|dc.description.abstract||The long-term effect of logging on low summer streamflow was investigated with a data set of 36 years. Hydrologic records were analyzed for the period 1953 and 1988 from Watershed (WS) 1 (clear-cut logged and burned), WS 2 (unlogged control), and WS 3 (25 percent patch-cut logged and burned) in the H. J. Andrews Experimental Forest, western Cascade Range, Oregon. These records spanned 9–10 years before logging, and 21–25 years after logging and burning. Streamfiows in August were the lowest of any month, and were unaffected by occasional heavy rain that occurred at the beginning of summer. August streamfiows increased in WS 1 compared to WS 2 by 159 percent following logging in WS 1, but this increase lasted for only eight years following the start of logging in 1962. Water yield in August for 1970–1988 observed from WS 1 was 25 percent less than predicted from the control (WS 2, ANOVA, p=0.032).

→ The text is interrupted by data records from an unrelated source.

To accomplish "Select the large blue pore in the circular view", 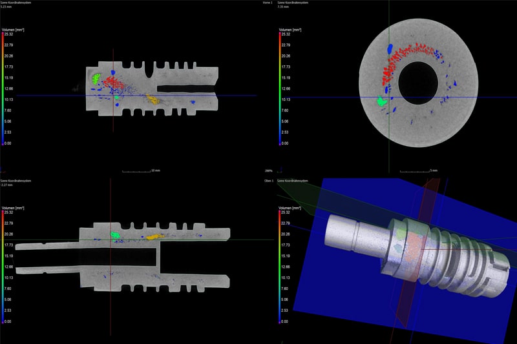I will 389,48.
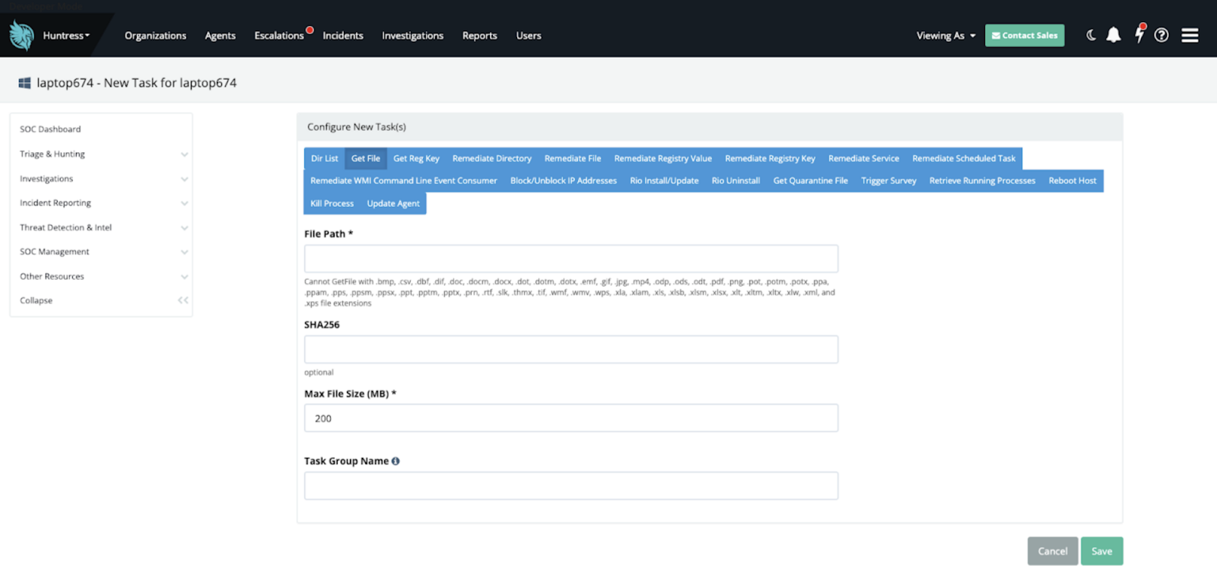Click the Max File Size field

coord(570,418)
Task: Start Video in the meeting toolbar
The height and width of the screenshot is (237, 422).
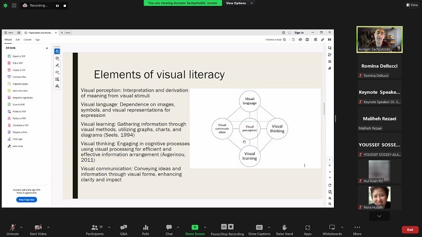Action: pyautogui.click(x=38, y=229)
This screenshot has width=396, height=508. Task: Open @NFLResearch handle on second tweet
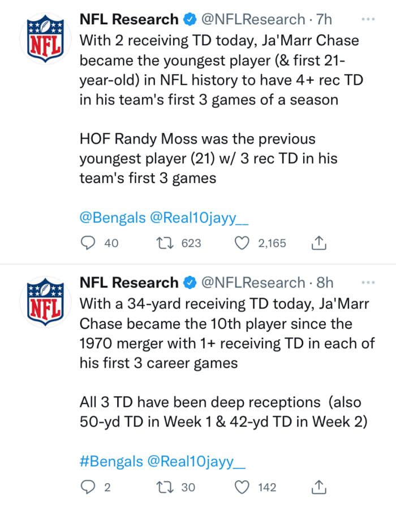coord(253,282)
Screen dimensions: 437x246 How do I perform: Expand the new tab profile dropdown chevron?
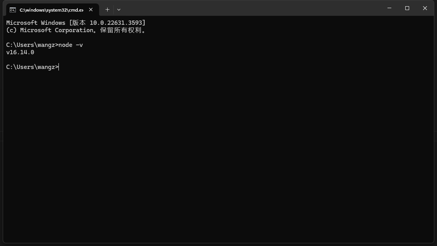coord(119,9)
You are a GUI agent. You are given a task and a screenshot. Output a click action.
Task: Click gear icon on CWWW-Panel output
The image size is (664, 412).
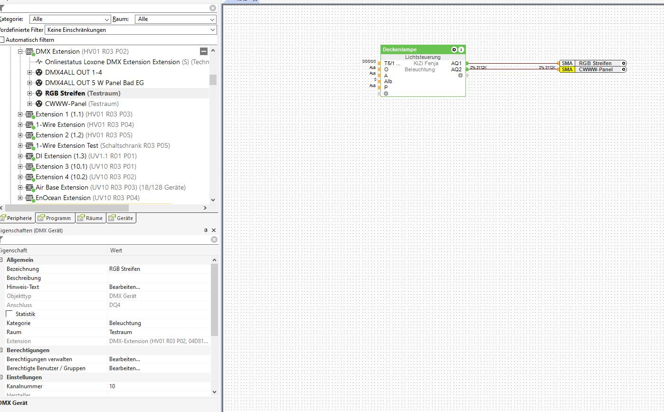point(624,69)
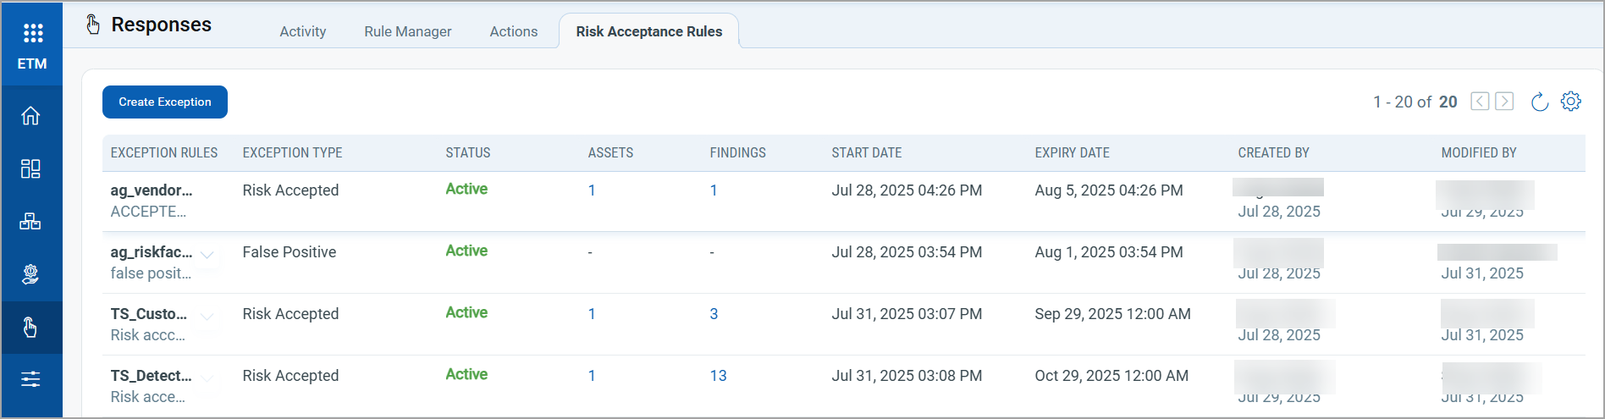Open the sliders configuration icon in sidebar

point(30,379)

Water yield in August increased by 59 percent after 25 percent of the area of WS 3 was patch-cut logged and burned in 1963. In contrast to WS 1, however, water yields from WS 3 in August were consistently greater than predicted for 16 years following the start of logging, through to 1978. For the 10 years, 1979–1988, water yield observed in August from WS 3 was not different than predicted from the control (WS 2, ANOVA, p-0.175).
The contrasting responses of WS 1 and 3 to logging are thought to be the result of differences in riparian vegetation caused by different geomorphic conditions. A relatively wide valley floor in WS 1 allowed the development of hardwoods in the riparian zone following logging, but the narrow valley of WS 3 and limited sediment deposits prevented establishment of riparian hardwoods.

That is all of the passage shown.